The Blues topped Group E, comprising Bayer Leverkusen, Valencia and Genk, despite a number of shaky moments. A 2-1 defeat to the Germans at the BayArena and a 0-0 draw with the Belgians away from home failed to inspire, but the English team did win all three home games, scoring 10 unanswered goals in the process.
A last 16 tie with Napoli, Manchester City’s conquerors, promised to be an exciting match-up and did not disappoint. After being thoroughly outplayed and beaten 3-1 at San Paolo, Villas Boas was replaced by Di Matteo, whose side staged a remarkable and unlikely comeback to beat the Italians 4-1 at Stamford Bridge in the return leg. This was undoubtedly the turning point of the Blues’ season, and the springboard that sees them in the final.
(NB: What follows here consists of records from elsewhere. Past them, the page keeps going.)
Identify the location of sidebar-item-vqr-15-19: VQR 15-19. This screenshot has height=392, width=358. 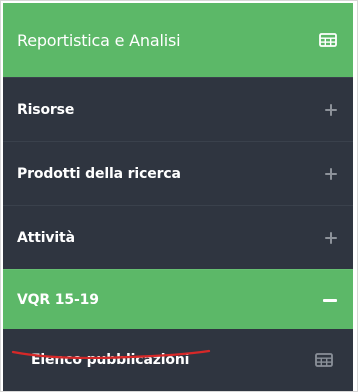
(178, 299).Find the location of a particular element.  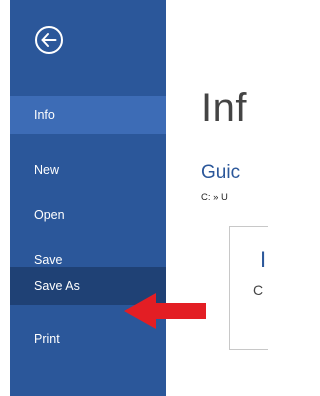

nav-item-label: Save is located at coordinates (48, 260).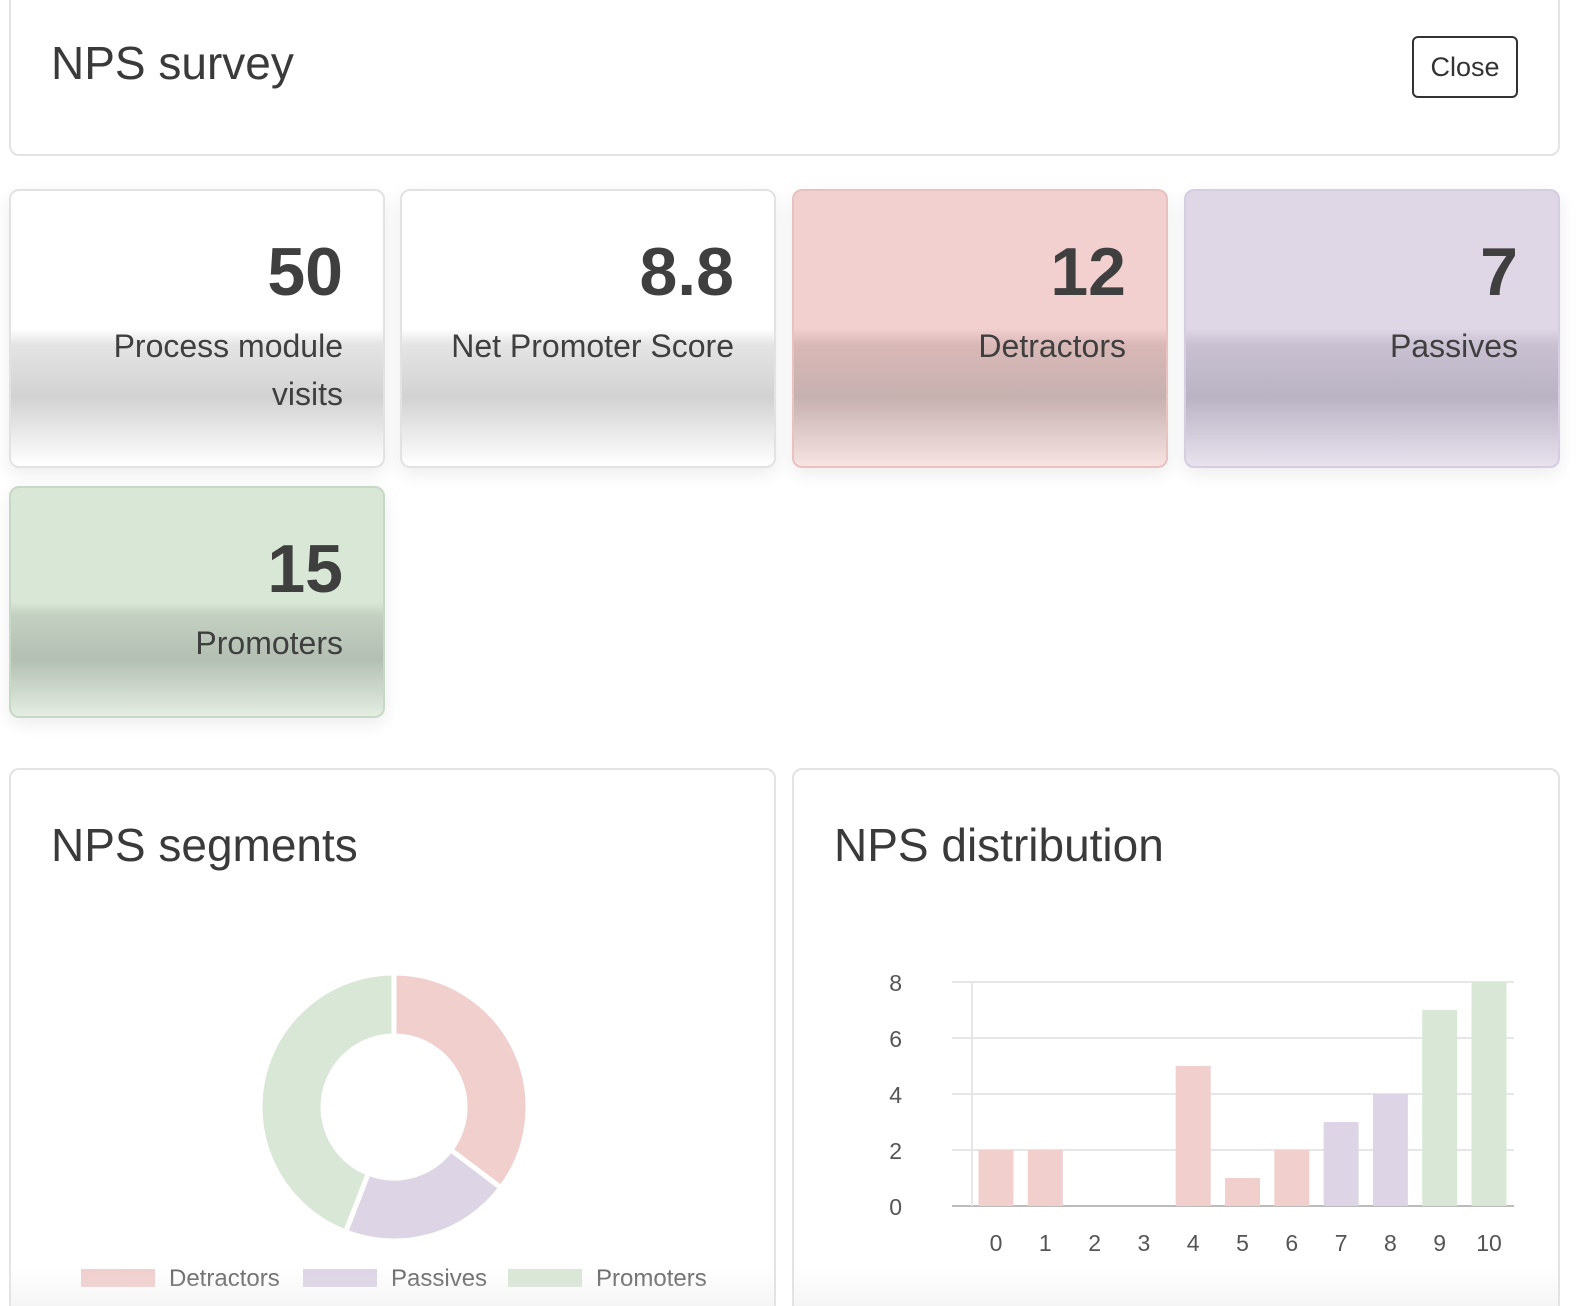 This screenshot has width=1582, height=1306. I want to click on y-tick-label: 6, so click(896, 1039).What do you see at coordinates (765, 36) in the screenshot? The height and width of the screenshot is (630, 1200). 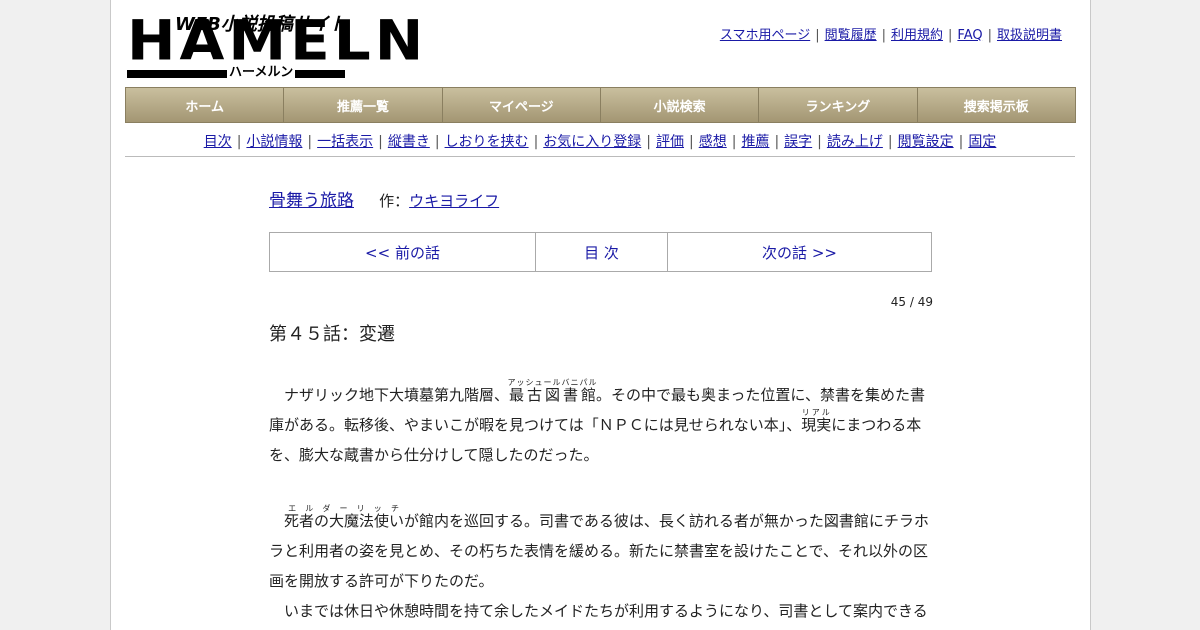 I see `link-smartphone: スマホ用ページ` at bounding box center [765, 36].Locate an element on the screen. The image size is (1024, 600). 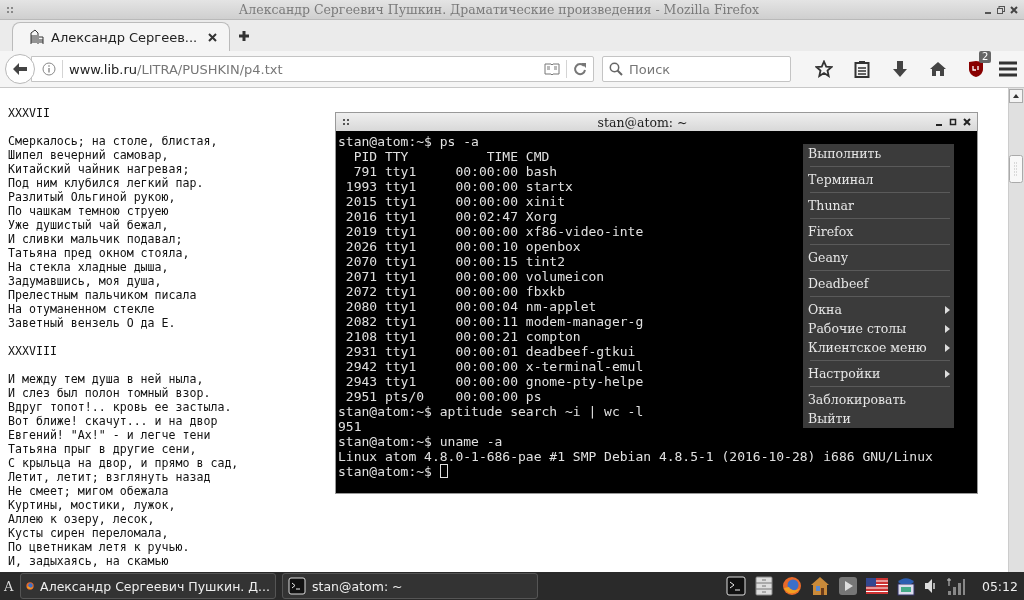
menu-icon is located at coordinates (1008, 69).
A potential banana-skin tie awaited Chelsea in the quarter-finals, as Benfica, who progressed through their group at the expense of Manchester United, would prove no pushovers. However, an assured performance at the Estadio da Luz saw a 1-0 win for the Premier League outfit, who huffed and puffed to win the return fixture 2-1 also. Brave team selection in the away leg by Di Matteo reaped benefits, and set up a semi-final with Barcelona.
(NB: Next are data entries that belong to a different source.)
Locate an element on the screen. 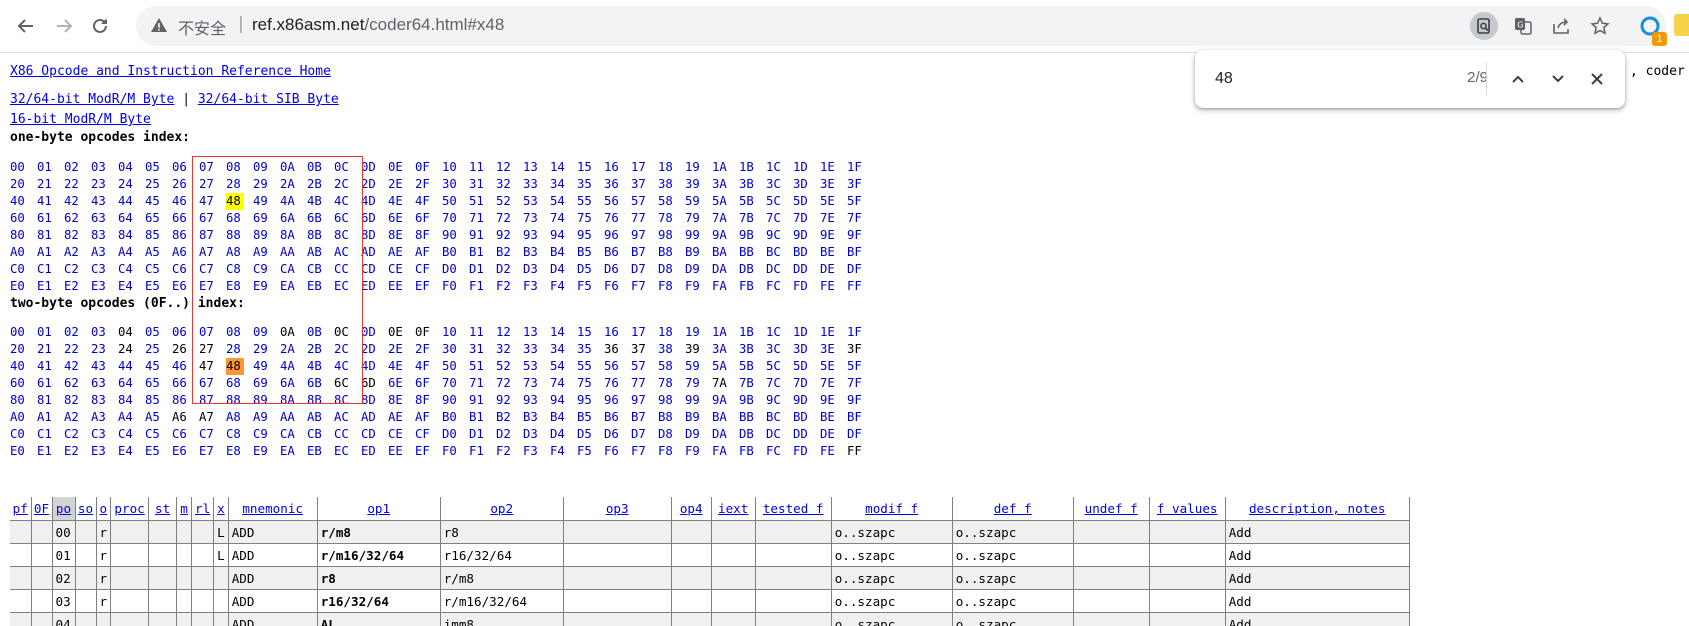  column-header: modif f is located at coordinates (892, 509).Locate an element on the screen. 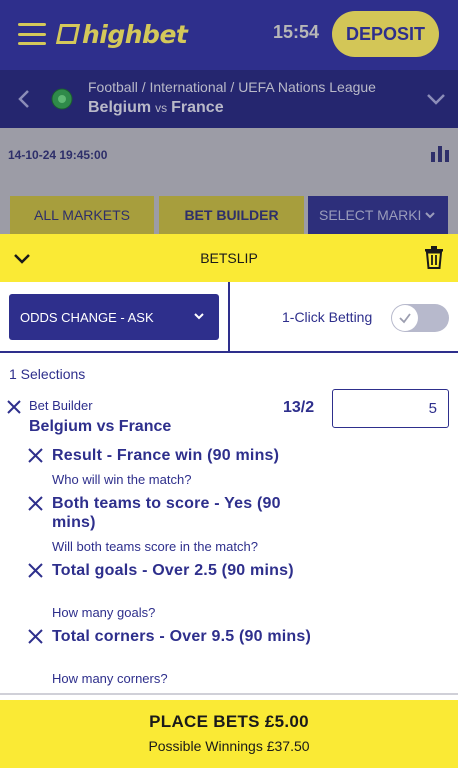 This screenshot has height=768, width=458. stake-input is located at coordinates (390, 408).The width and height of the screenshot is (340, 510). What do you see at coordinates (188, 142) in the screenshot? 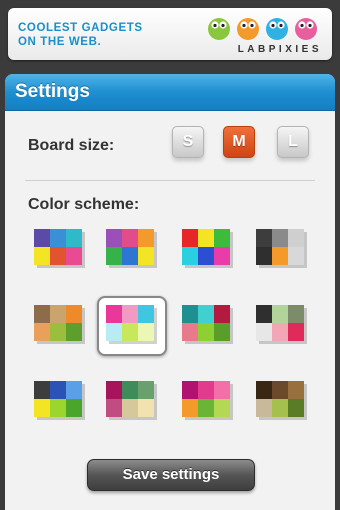
I see `board-size-s-button: S` at bounding box center [188, 142].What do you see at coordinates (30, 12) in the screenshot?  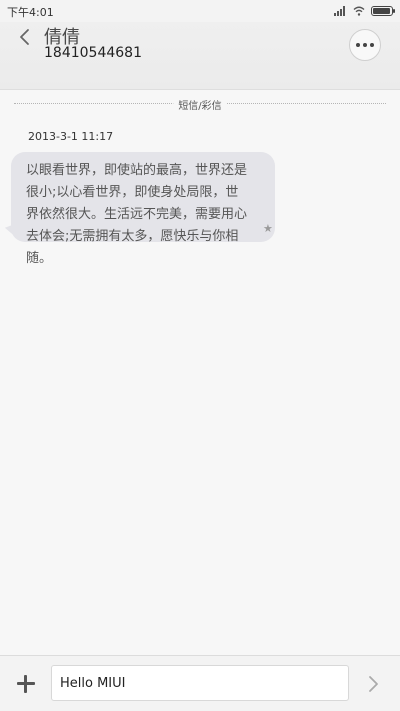 I see `status-time: 下午4:01` at bounding box center [30, 12].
Chelsea had unfinished business against the Catalan giants after previous close calls, and over 180 minutes rode their luck but ultimately did what it took to make the final. Despite being outplayed in the first leg, a 1-0 victory courtesy of a solitary Didier Drogba strike gave the Blues the slimmest of advantages to take to Camp Nou. After 44 minutes of the second leg Chelsea were staring down the barrel: trailing 2-0 and down to ten men after John Terry’s dismissal. However, a deft Ramires chip, stern defensive effort and last-gasp Fernando Torres strike offered up a memorable night for the travelling support.
Over the course of the campaign it is difficult to pick out individuals who have inspired their team to progression, as the upturn in fortunes must be accredited to a collective team effort. Undoubtedly Chelsea’s senior players have led this, and Didier Drogba, out of contract in the summer and facing an exit from the club, must get credit for his goals and leading from the front. Di Matteo’s tactics and man management must also be heralded, and the Italian must surely be given a permanent place on the Stamford Bridge hotseat should his team defeat Bayern in the final.
At times with more grit than guile, Bayern and Chelsea deserve their places in what should be a blood and thunder final. The Bavarians have an exemplary home record, but on current form, if anyone can beat them at the Allianz Arena it may well be the west London outfit.